Zhang Zhou respondeu: "Sou cidadão de Nanjing, onde mais poderia ir? Minha família já foi rica, não deixaria de pagar vinte taéis. Meu falecido pai era um benfeitor conhecido, e meu irmão tem uma grande fortuna, não me deixaria na miséria!"
Na hora do aperto, só restava a Zhang Zhou invocar o nome do pai e do irmão.

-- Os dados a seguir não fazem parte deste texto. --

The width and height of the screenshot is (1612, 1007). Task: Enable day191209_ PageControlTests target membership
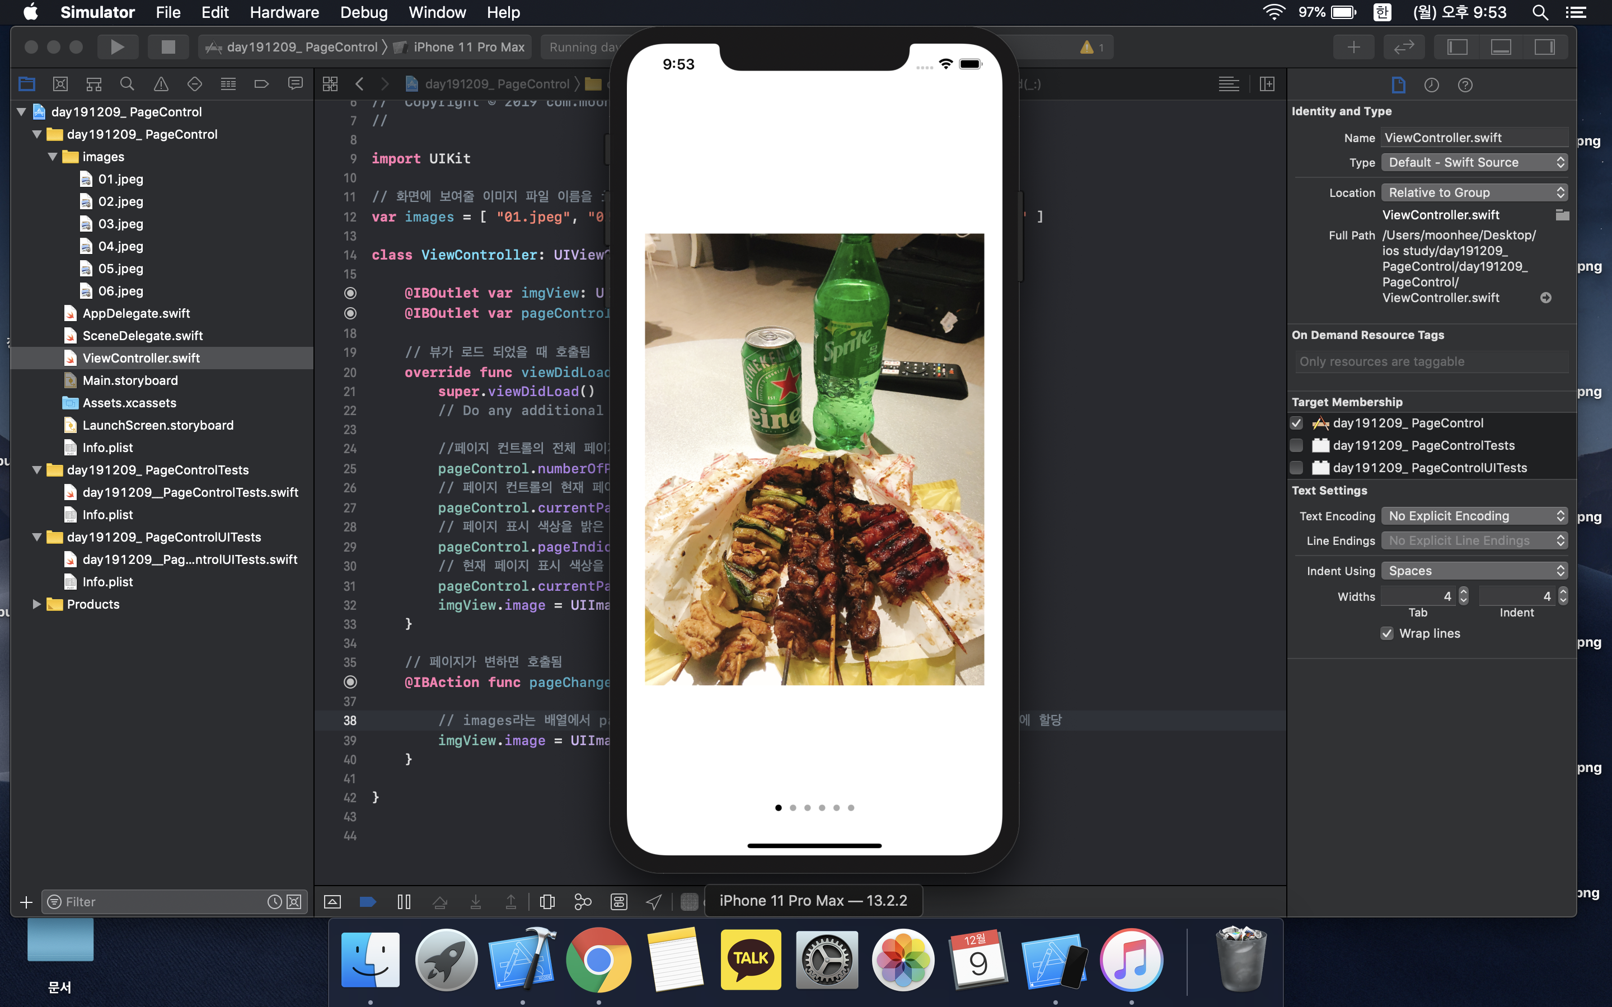pos(1296,446)
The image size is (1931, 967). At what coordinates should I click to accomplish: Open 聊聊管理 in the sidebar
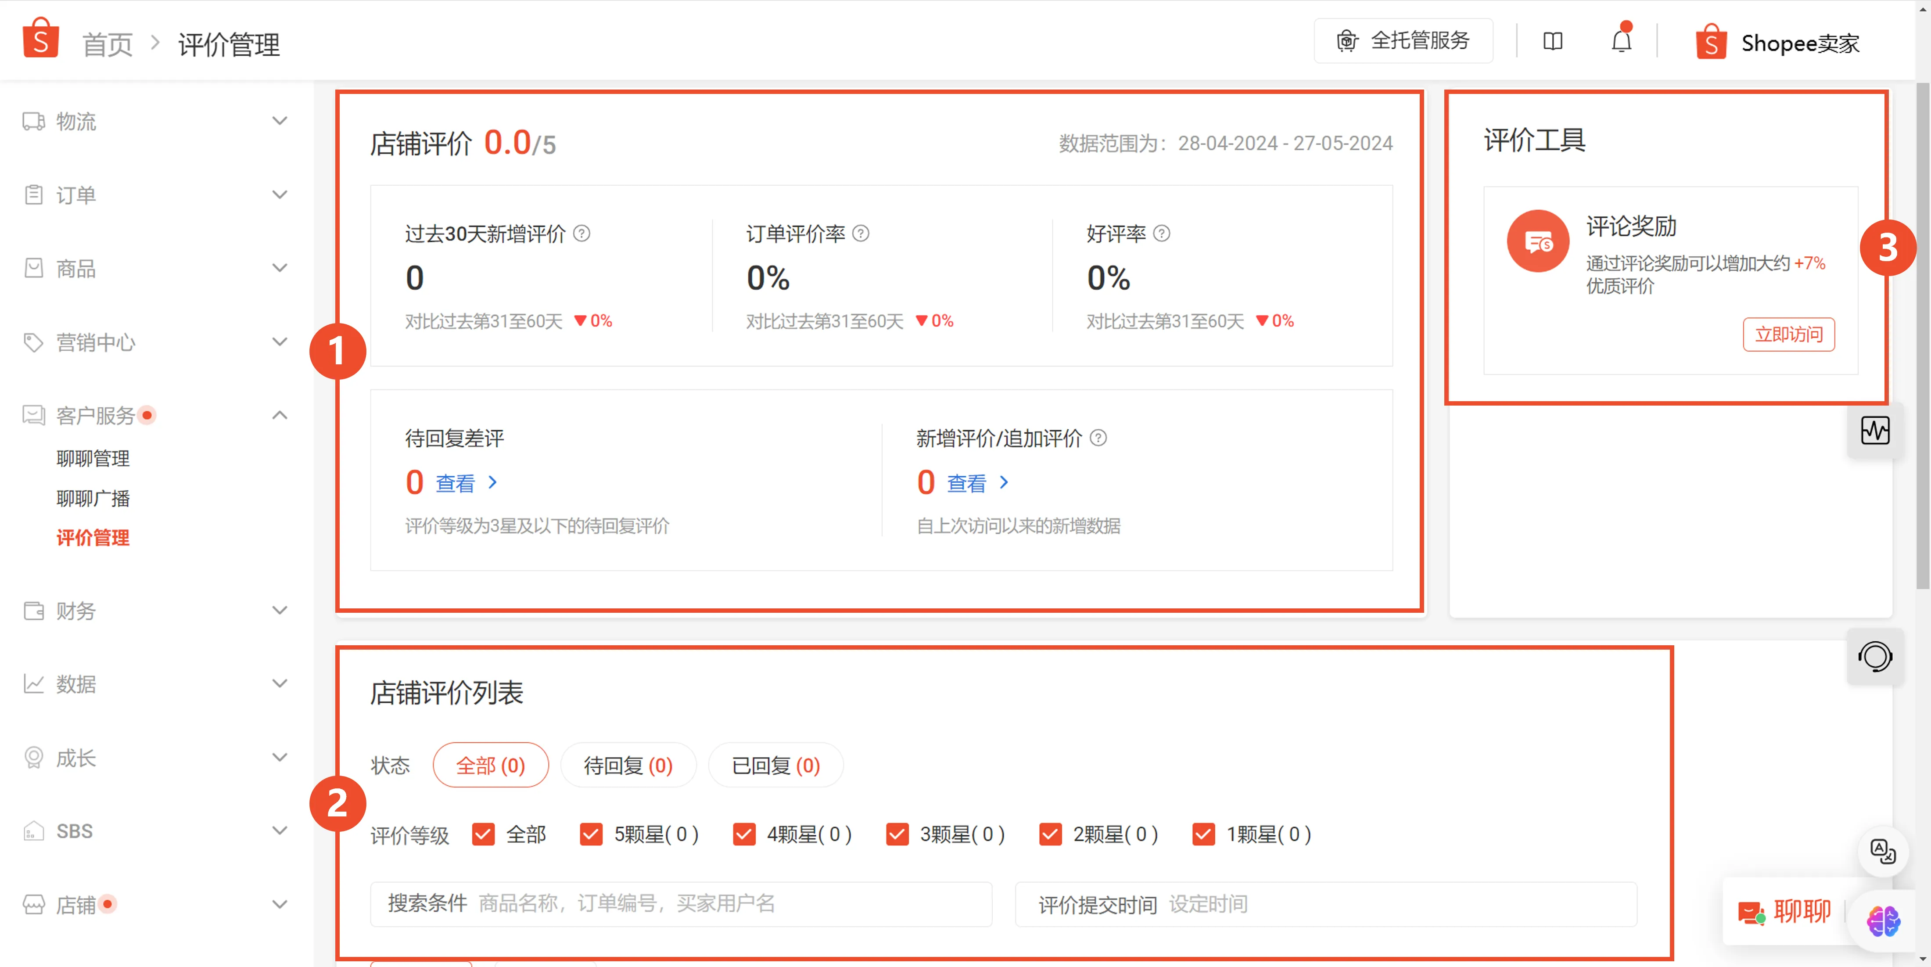[92, 458]
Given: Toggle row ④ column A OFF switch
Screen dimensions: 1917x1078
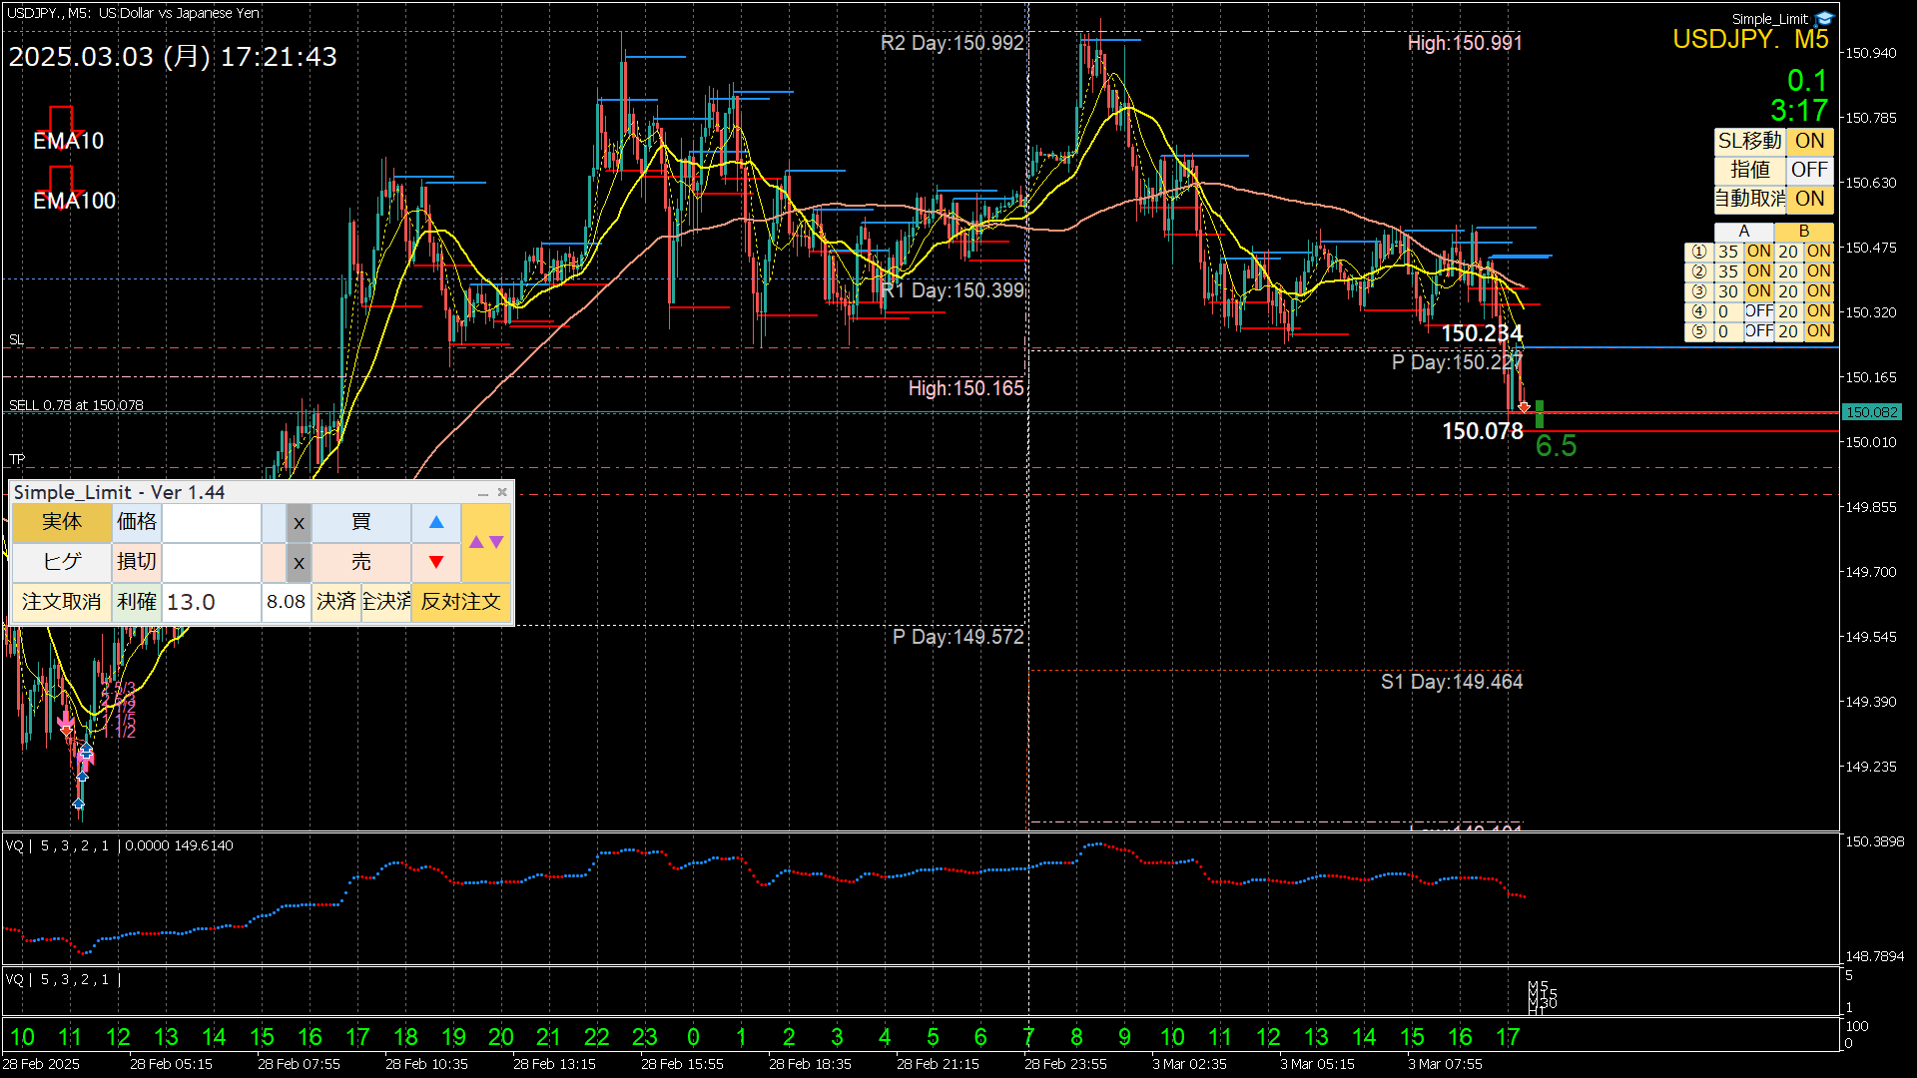Looking at the screenshot, I should [x=1758, y=311].
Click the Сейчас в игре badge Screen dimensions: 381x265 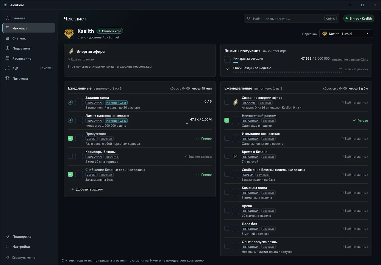pos(110,31)
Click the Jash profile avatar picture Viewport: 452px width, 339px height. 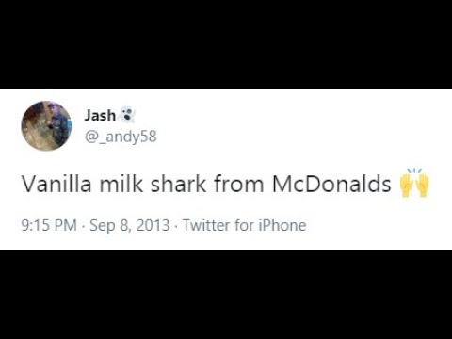click(46, 125)
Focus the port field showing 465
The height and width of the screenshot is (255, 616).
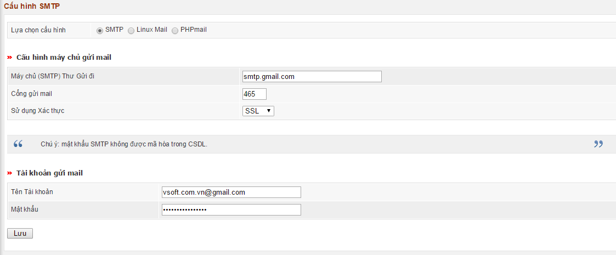(x=255, y=94)
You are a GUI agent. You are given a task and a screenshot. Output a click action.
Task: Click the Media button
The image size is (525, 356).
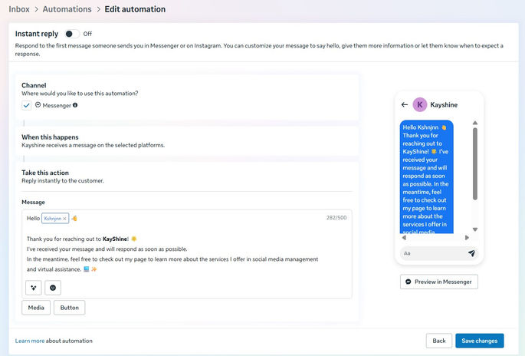(36, 308)
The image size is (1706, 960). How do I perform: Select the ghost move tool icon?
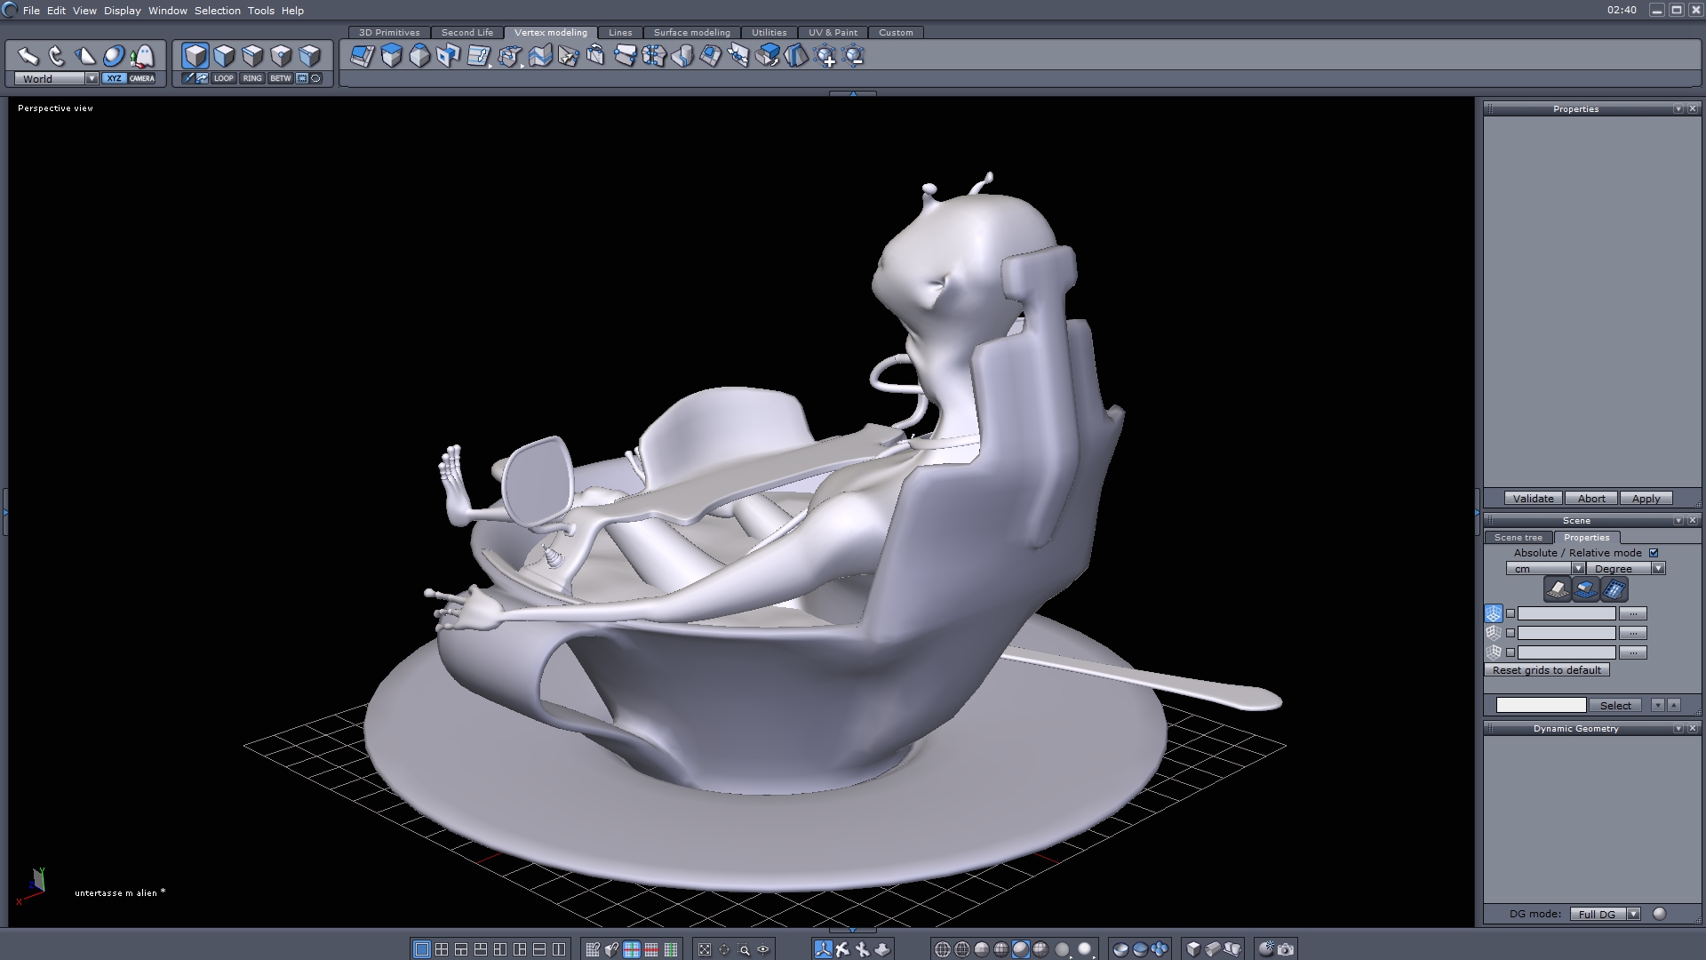142,57
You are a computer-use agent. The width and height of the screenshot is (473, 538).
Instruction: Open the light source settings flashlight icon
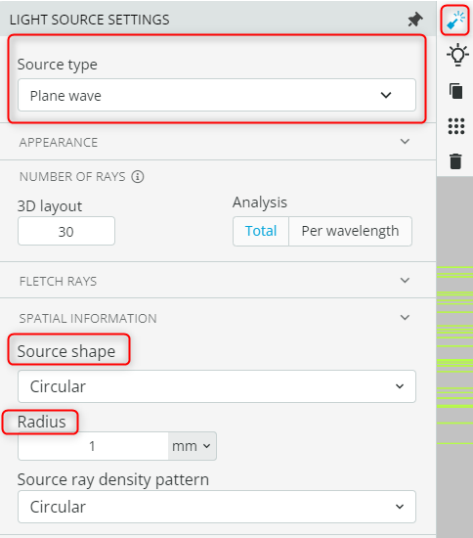click(x=455, y=20)
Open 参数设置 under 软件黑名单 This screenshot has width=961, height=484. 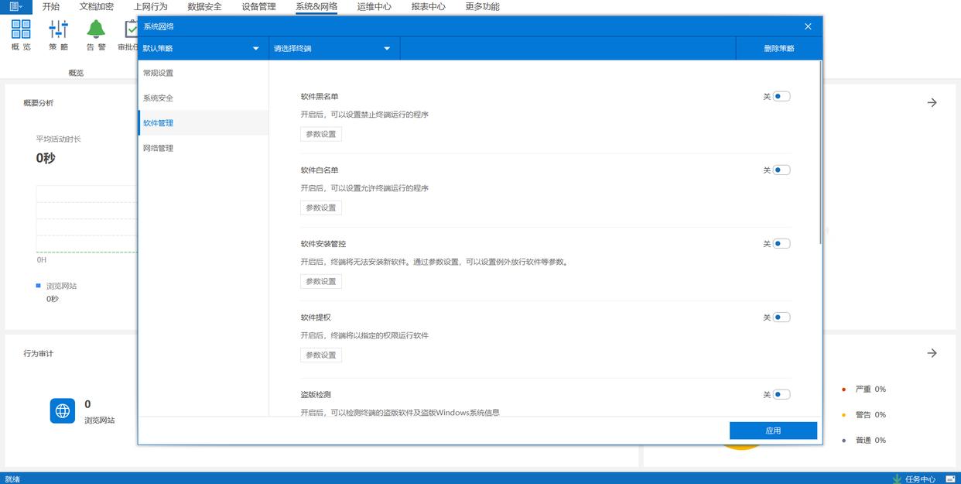pos(321,134)
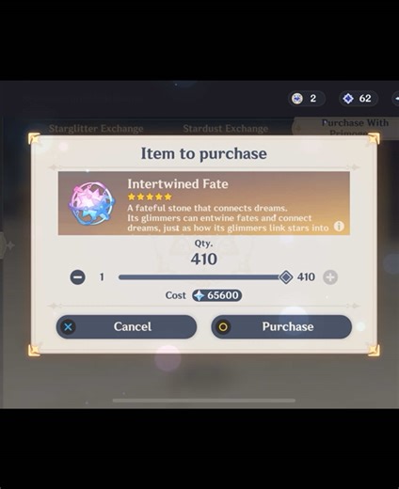The image size is (399, 489).
Task: Switch to the Stardust Exchange tab
Action: pos(226,129)
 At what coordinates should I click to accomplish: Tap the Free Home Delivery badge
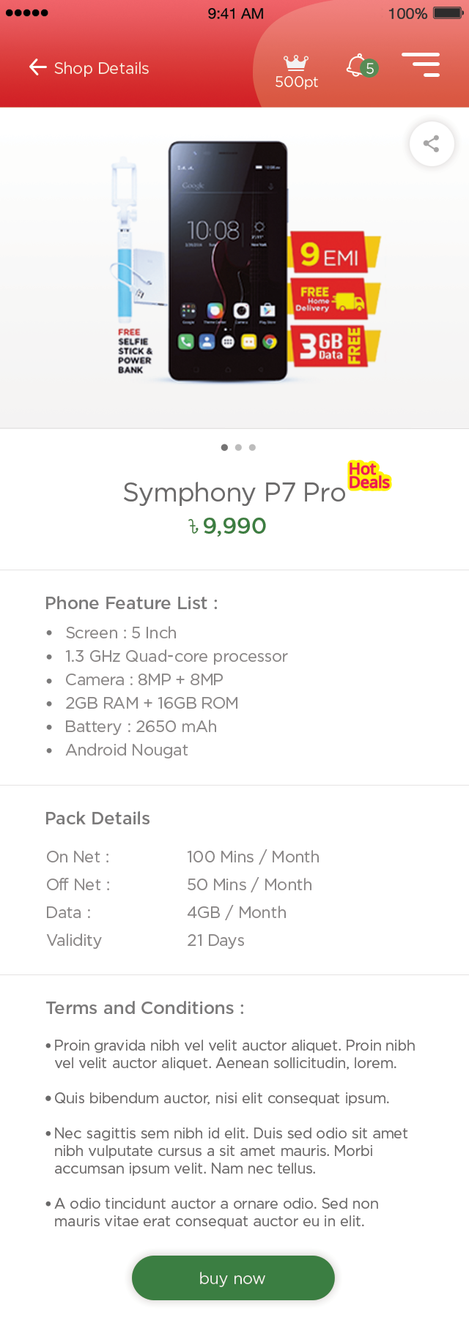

Embora soubesse que ambos não o ajudariam; quando a família se dividiu, foi passado para trás, e agora, em apuros, dificilmente receberia auxílio.
Mas as palavras surtiram efeito.
"Irmão Li, e então?" Zhang Zhou puxou os cabelos de Li Zhui para que ele levantasse a cabeça.
"Está bem. Você vai ver!"
Ainda ameaçando? Não conhece meus métodos…
"Irmão Li, parece que você não confia. Se aparecer aqui quando eu estiver fora, estarei em desvantagem. Quer ir até as últimas consequências?"
"Não, senhor Zhang, ninguém quer tragédias. Daqui a um mês, se ele voltar antes, será expulso do bairro. Mas, caso não pague a dívida, não restará alternativa senão recorrer ao seu irmão!"
O senhor do bairro já suplicava.
Só então Zhang Zhou tirou o pé de cima de Li Zhui, que, amparado pelos capangas, saiu cambaleando.
"Bravo!"
Zhang Zhou, como um herói vitorioso, foi ovacionado pelos vizinhos.
...
A porta de casa se abriu.
Caminhando como um vencedor, Zhang Zhou entrou. Ao ver o pátio familiar, embora pobre, entendeu que a vitória era apenas momentânea. Ganhar vinte taéis em um mês? Talvez fosse mais fácil fugir com a família.
Mas, naquela época, o registro domiciliar era um problema sério.
Não havia nada de valor em casa; o bem mais notável eram um galo e seis ou sete galinhas ciscando pelo pátio.
"Marido, que susto! Terminou a prova?"
"Terminei."
"E como foi?"
"Bem… acho que não foi mal. Se tudo correr bem, meu nome estará entre os vencedores. Estou faminto, tem algo para comer?"
Era hora de falar sério, após tantas bravatas. Estava exausto, física e mentalmente, depois da luta; via até estrelas diante dos olhos.
A esposa, emocionada, disse: "Irmã, prepare uma tigela de arroz para o marido e frite dois ovos do cesto. Ele merece!"